[SELECTED EXTRACT]:
Sen. Tom McInnis, R-Richmond, introduced a bill Thursday that would require all professors in the UNC system, regardless of research obligations, to teach at least eight courses per academic year to receive their full salary.

The bill would likely hit hardest at the public research universities in the state, such as UNC and N.C. State University, compared to the more teaching-based universities, such as UNC-Pembroke. A 2014 report found that UNC-system faculty teach an average of 3.7 courses per semester.

State law currently requires professors at research universities to teach at least two classes per semester. UNC-CH professors, including tenured, fixed-term and adjunct faculty, averaged 2.8 courses for fall 2013, while N.C. State professors averaged three courses.

McInnis contends that professors’ primary role is course instruction, saying in a statement that university students should actually be taught by professors, not student teaching assistants. The bill would not affect the course loads of graduate students teaching lab courses or recitation sections.

“There is no substitute for a professor in the classroom to bring out the best in our students,” McInnis said. “I look forward to the debate that will be generated by this important legislation.”

But W. Fitzhugh Brundage, UNC’s history department chair, doesn’t agree.

“How exactly is a grad student supposed to learn how to teach if he/she is never given the opportunity to teach before being hired for their first job?” he said.

As for the history department, Brundage said the overwhelming majority of classes are taught by faculty.

“There is no major research university in the U.S. that has a four-four teaching load,” Brundage said. “I think faculty would leave. They would look for jobs elsewhere and UNC and N.C. State would have a very hard time.”

Professors at research universities currently spend much of their time doing just that — researching. Requiring them to teach four classes a semester could lessen their time for research and development, Brundage said.

[SUPPLIED INFORMATION]:
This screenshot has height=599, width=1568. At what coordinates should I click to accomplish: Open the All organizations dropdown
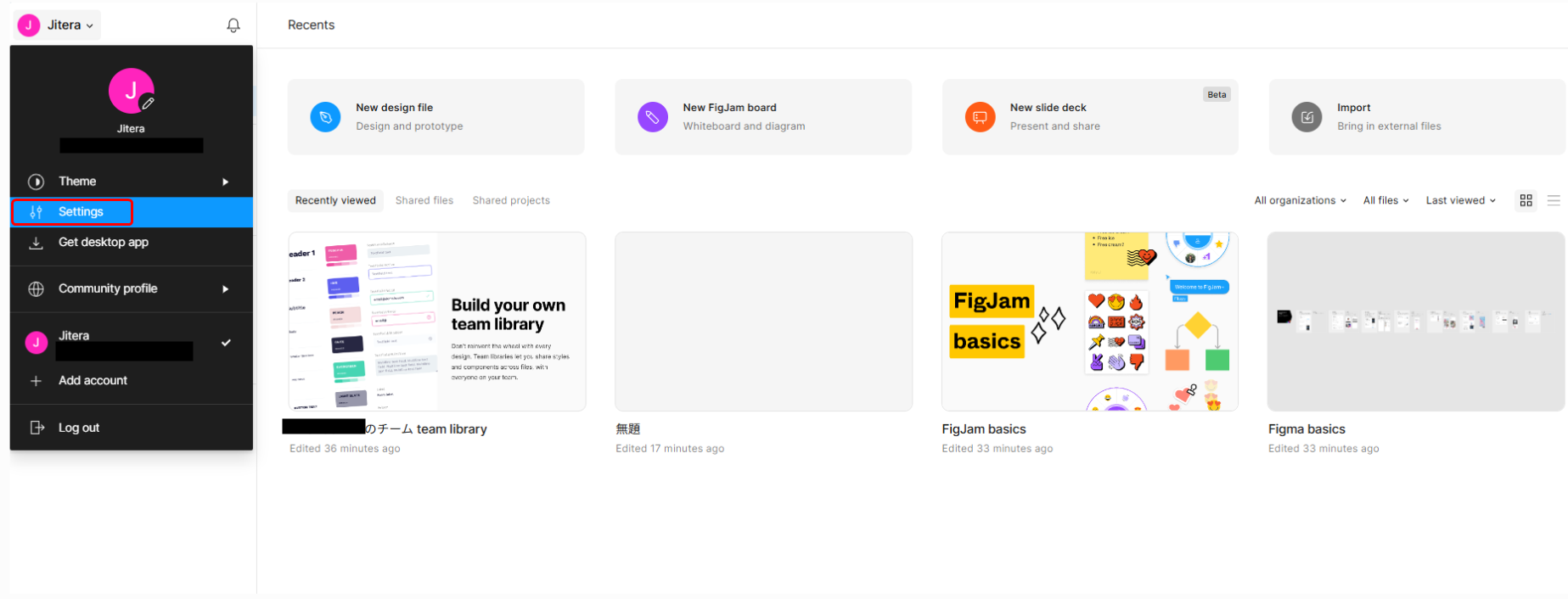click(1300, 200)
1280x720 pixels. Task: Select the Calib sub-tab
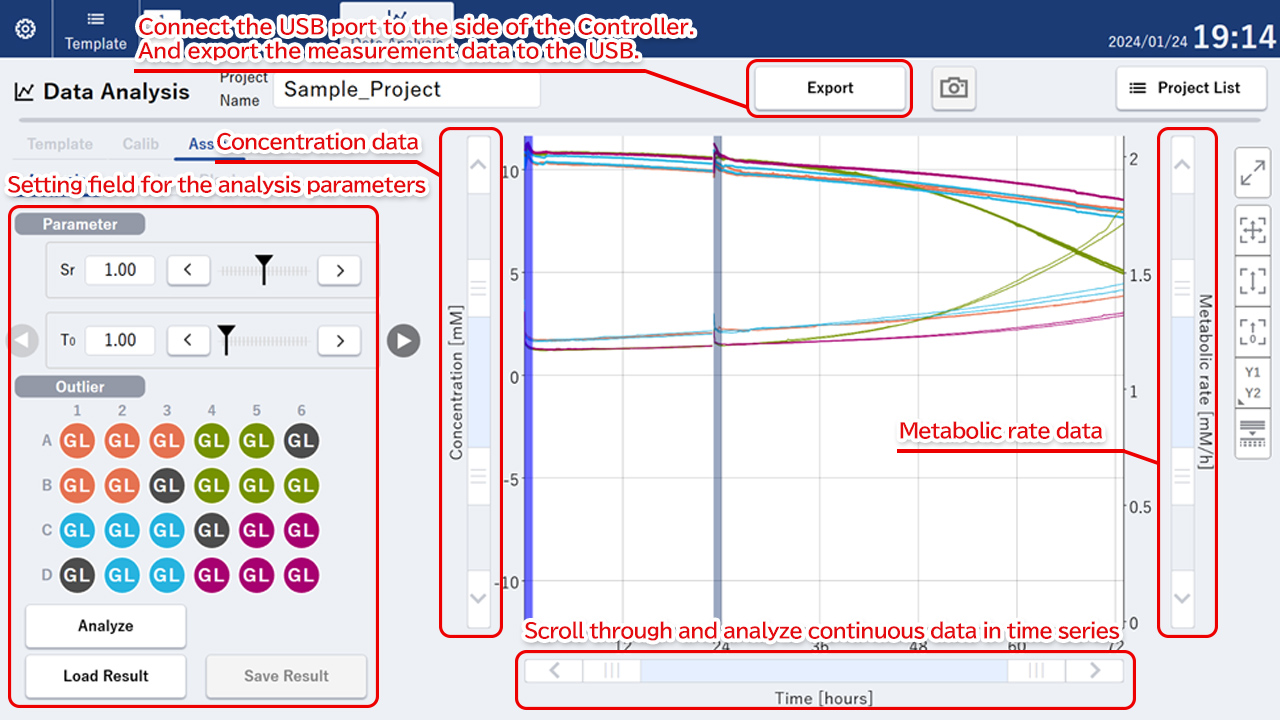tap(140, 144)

[OBJECTIVES]:
A. According to the article on the UNC teaching-load bill, why does Brundage expect UNC and N.C. State to have a very hard time if the bill passes?
B. Reproduce the passage of the article on the UNC teaching-load bill between "But W. Fitzhugh" and "taught by faculty.", inclusive.
C. Carry the article on the UNC teaching-load bill forward from its final sentence.

[ANSWERS GIVEN]:
A. Brundage notes that no major research university in the U.S. has a four-four teaching load. He therefore expects faculty would leave UNC and N.C. State to look for jobs elsewhere. He also states that teaching four classes a semester could lessen their time for research and development.

B.
But W. Fitzhugh Brundage, UNC’s history department chair, doesn’t agree.

“How exactly is a grad student supposed to learn how to teach if he/she is never given the opportunity to teach before being hired for their first job?” he said.

As for the history department, Brundage said the overwhelming majority of classes are taught by faculty.

C.
Under the proposal, universities could supplement faculty salaries with private funds if the professor taught less than eight courses a year for research reasons.

Jay Schalin, director of policy analysis at the conservative Pope Center on Higher Education Policy, said he thinks the bill will bring an increased focus on undergraduate education while reducing salary costs for the UNC system.

“Obviously, if teachers are more productive, the schools will need fewer teachers to teach the same number of students,” said Schalin in an email.

“But that should not even enter into the picture — the university system is not a jobs program for academics, and whether a bill reduces or increases the number of jobs is irrelevant,” he said. “The goal is to provide a quality education as efficiently as possible, using the appropriate number of professors.”

McInnis, a freshman senator, introduced two additional education-related bills last week. One proposal would launch a pilot program for a teaching scholarship designed to encourage teachers to work in rural, under-performing schools. The other bill would affect the state’s K-12 schools — delaying tougher standards for a school performance grading scale.

Brundage said he doesn’t understand the motivation behind trying to increase faculty teaching loads.

“I can’t see how a university is supposed to remain a viable research institution if this bill were to pass.”